I wanted to find out if a list of countries are in this dataset that I have. What one could do in Excel would be to Ctrl+F the dataset for each of the countries on the list (or maybe there’s a more efficient way about it, I’ve stopped using Excel a while ago to learn the new techniques, but please comment if you know of something!). I only have 10 (the member states of the Association of South East Asian Nations), so that wouldn’t be too painful. But imagine you have a list of 100 countries – while the digital age and Microsoft Excel have made life easier for us, saving us from having to pore over pieces of paper – that quickly becomes tedious work.

[code language=”r”]
# I’m not attempting to teach basics of R here, if you are unfamiliar with how to load files, please do a Google search. Here, I am using a GIS shapefile, though the same can be applied for a normal csv file
# Obtain a shapefile of world boundaries
download.file("http://thematicmapping.org/downloads/TM_WORLD_BORDERS-0.3.zip", destfile="TM_WORLD_BORDERS-0.3.zip")
unzip("TM_WORLD_BORDERS-0.3.zip", exdir=".")

# I am using rgdal library to read in this shapefile

# read in the GIS file
world_border <- readOGR(dsn=".", "TM_WORLD_BORDERS-03")
# you can look at the data contents (i.e. attribute table)
world_border@data #prints everything, I just want to look at the first few entries

# at this point, I can ‘manually’ search the GIS files for the countries I want
grep(‘Singapore’, worldbound@data$CNTRY_NAME)
# and do the same for all the countries I’m interested in

# alternatively, I can create a list of the SEA countries
SEA <- c(‘Vietnam’, ‘Laos’, ‘Cambodia’, ‘Thailand’, ‘Myanmar’, ‘Malaysia’,
‘Indonesia’, ‘Singapore’, ‘Philippines’, ‘Brunei’)
# and create a loop to search the world boundaries file for these countries, and only report an error if the country can’t be found
for (i in 1:length(SEA)){
if (length(grep(SEA[i], worldbound@data$CNTRY_NAME))==0)
stop(paste(‘unable to find’, SEA[i], sep=" "))
# I had initially included ‘East Timor’ in the list of SEA countries, and my loop returned ‘unable to find East Timor’, so I know it works
# this would also work with a csv file

I did this search not so much to check if these countries exist on the world map, but more to check on the spelling of the countries. There are some databases which spell ‘Viet Nam’ instead of ‘Vietnam’, for example, and if I don’t check how it’s spelt, I might run into errors later on. I don’t presume to be an expert in R, and this code might be considered clunky by more proficient R coders, but this is the best I could come up with!

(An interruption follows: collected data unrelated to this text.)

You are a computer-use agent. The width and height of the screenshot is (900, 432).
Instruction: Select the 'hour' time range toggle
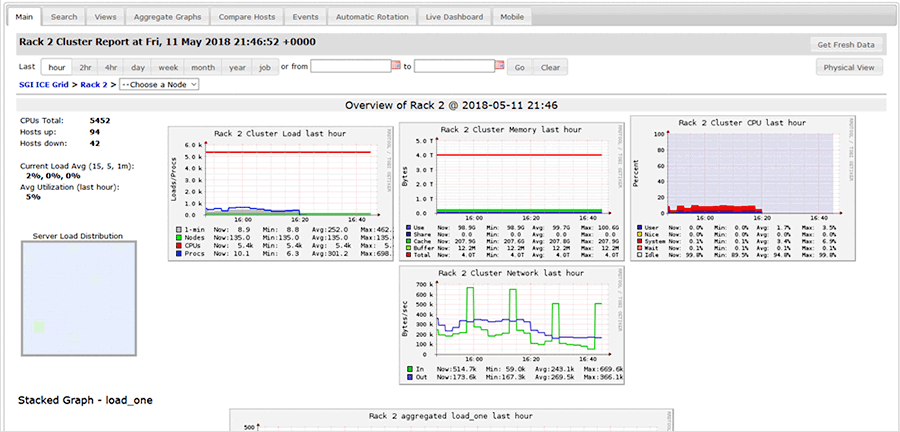pyautogui.click(x=57, y=67)
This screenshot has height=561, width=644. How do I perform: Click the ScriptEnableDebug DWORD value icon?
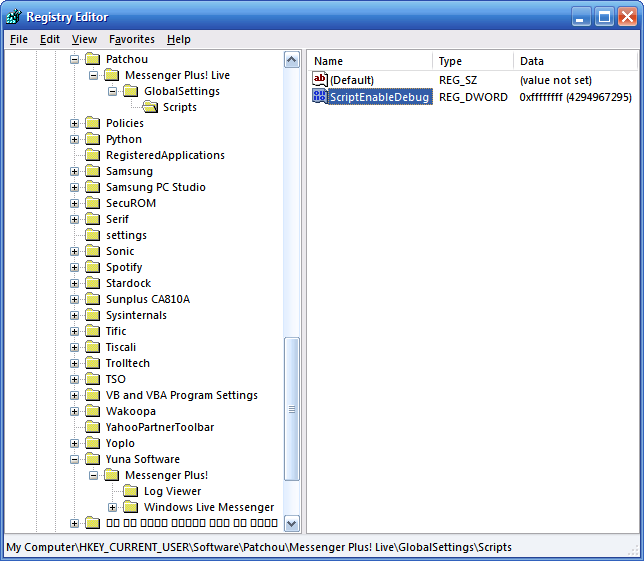tap(320, 97)
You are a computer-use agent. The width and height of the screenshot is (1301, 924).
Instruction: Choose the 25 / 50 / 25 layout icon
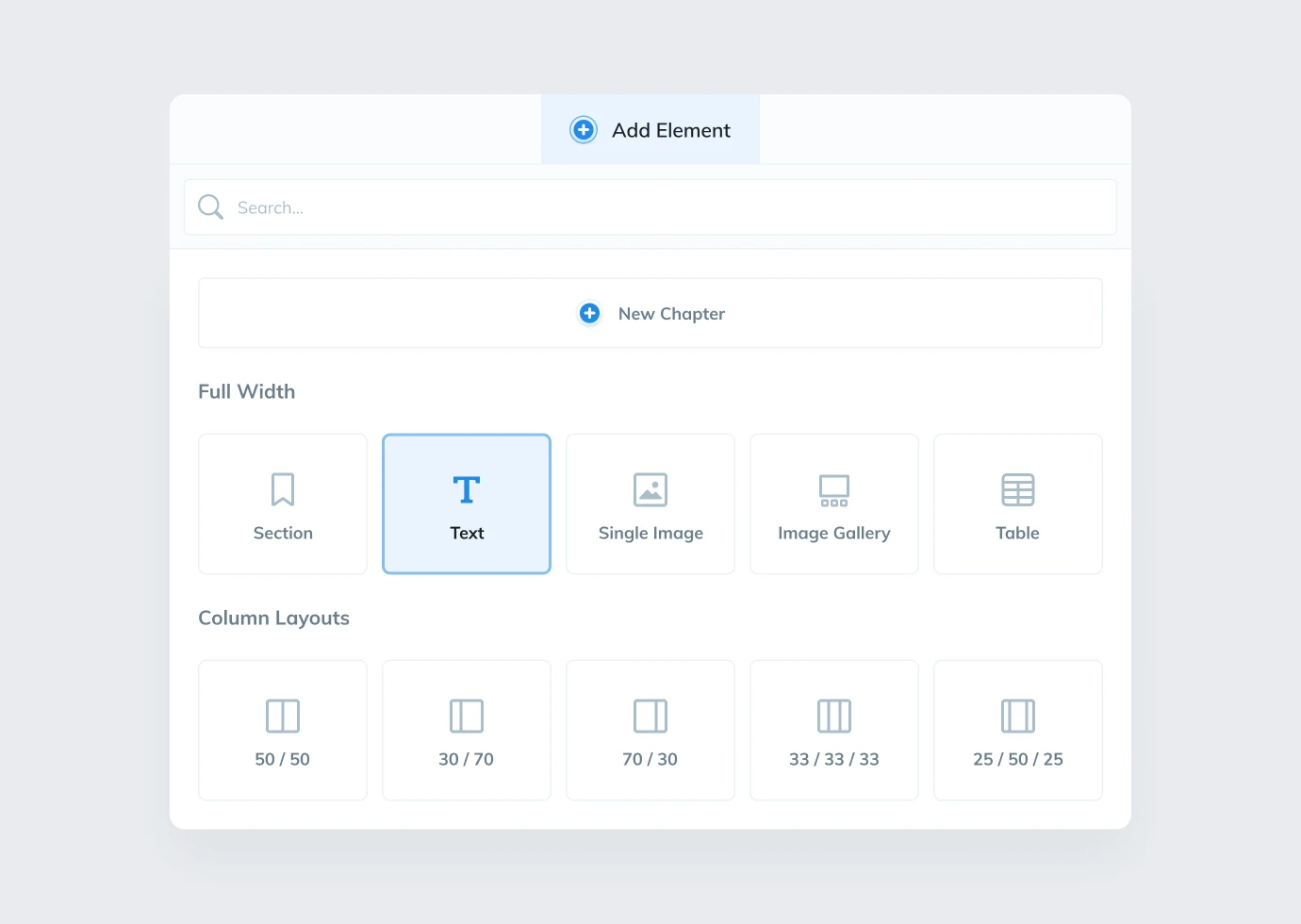1018,716
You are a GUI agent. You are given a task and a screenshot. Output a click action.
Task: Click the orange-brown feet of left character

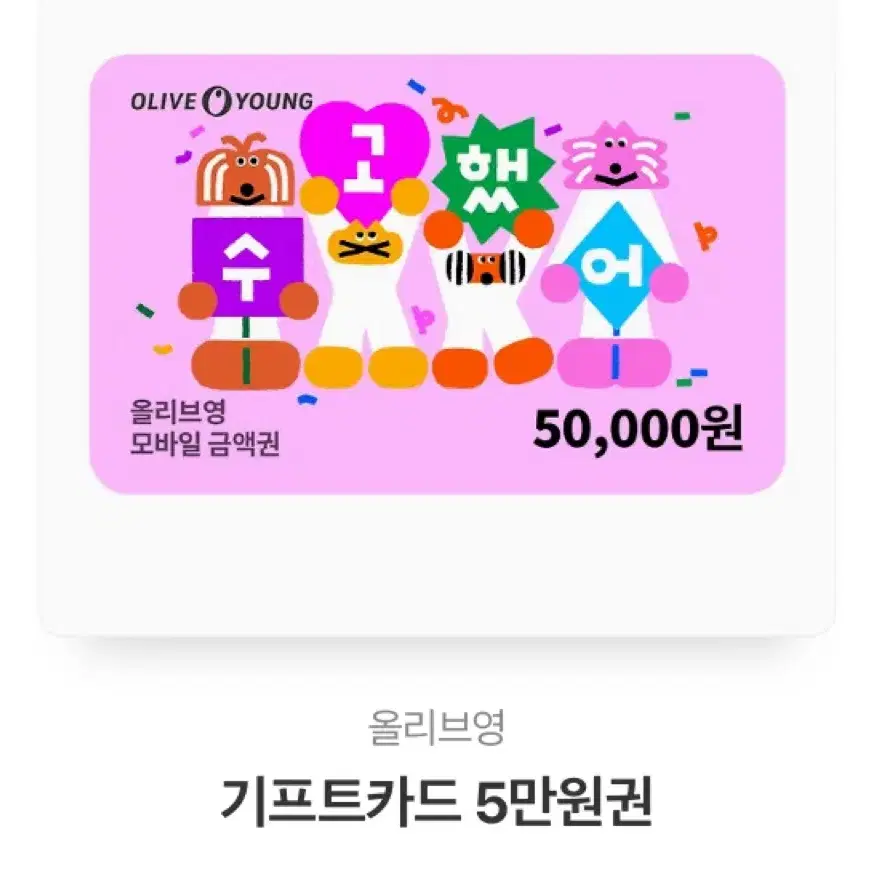pyautogui.click(x=246, y=364)
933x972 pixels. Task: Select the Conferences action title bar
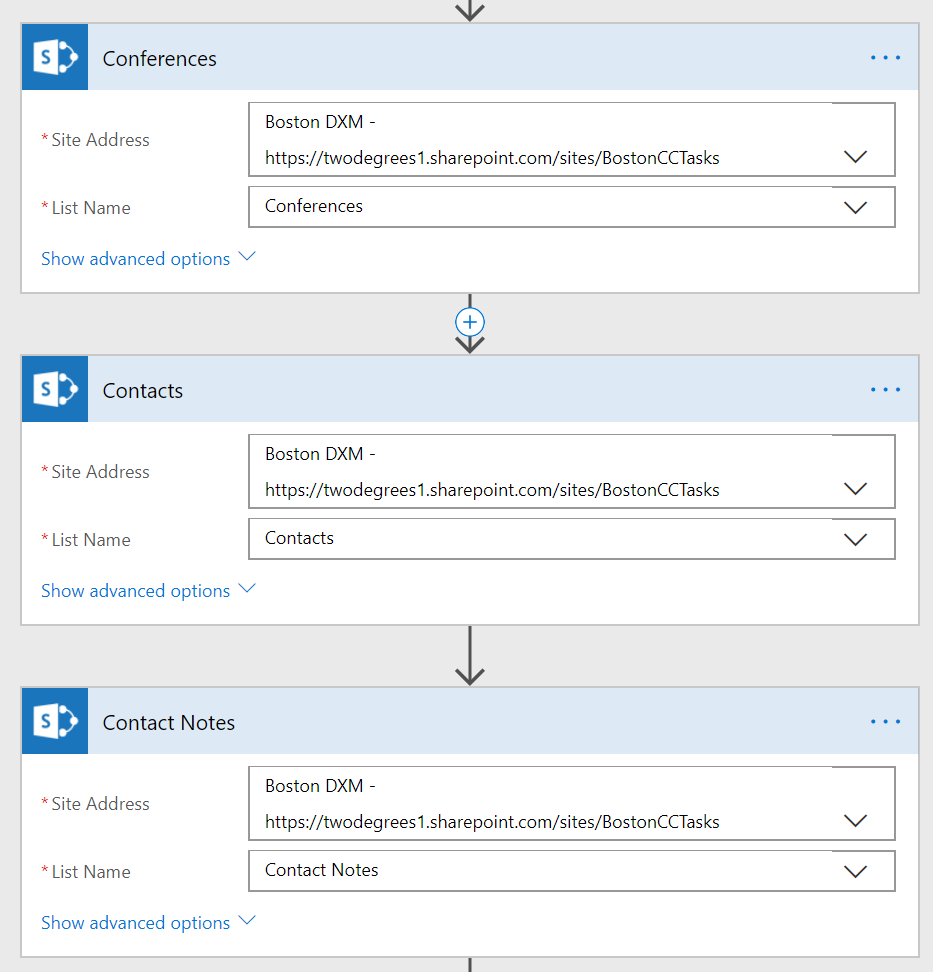(160, 57)
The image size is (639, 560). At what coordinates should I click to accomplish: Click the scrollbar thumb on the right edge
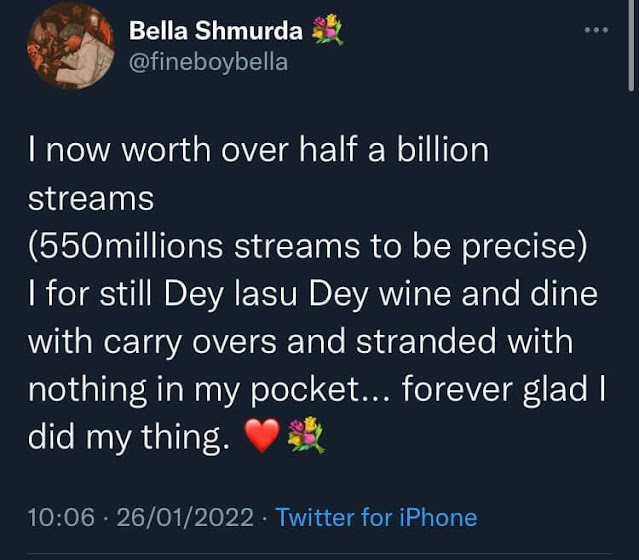pos(632,45)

Apart from using Excel to Ctrl+F the countries I want, I could also have used QGIS to load the file and click on each country for information, or use a polygon to highlight all the countries in the region and obtain the information at once. Or used Python, or any other programme that allows data management. I just like R, and though I could easily and perhaps more quickly have done it in QGIS (with its GUI, without having to Google for the right R code to do what I want, because I’m still not all that familiar with R), I enjoy these little challenges, and it’ll eventually make me more proficient.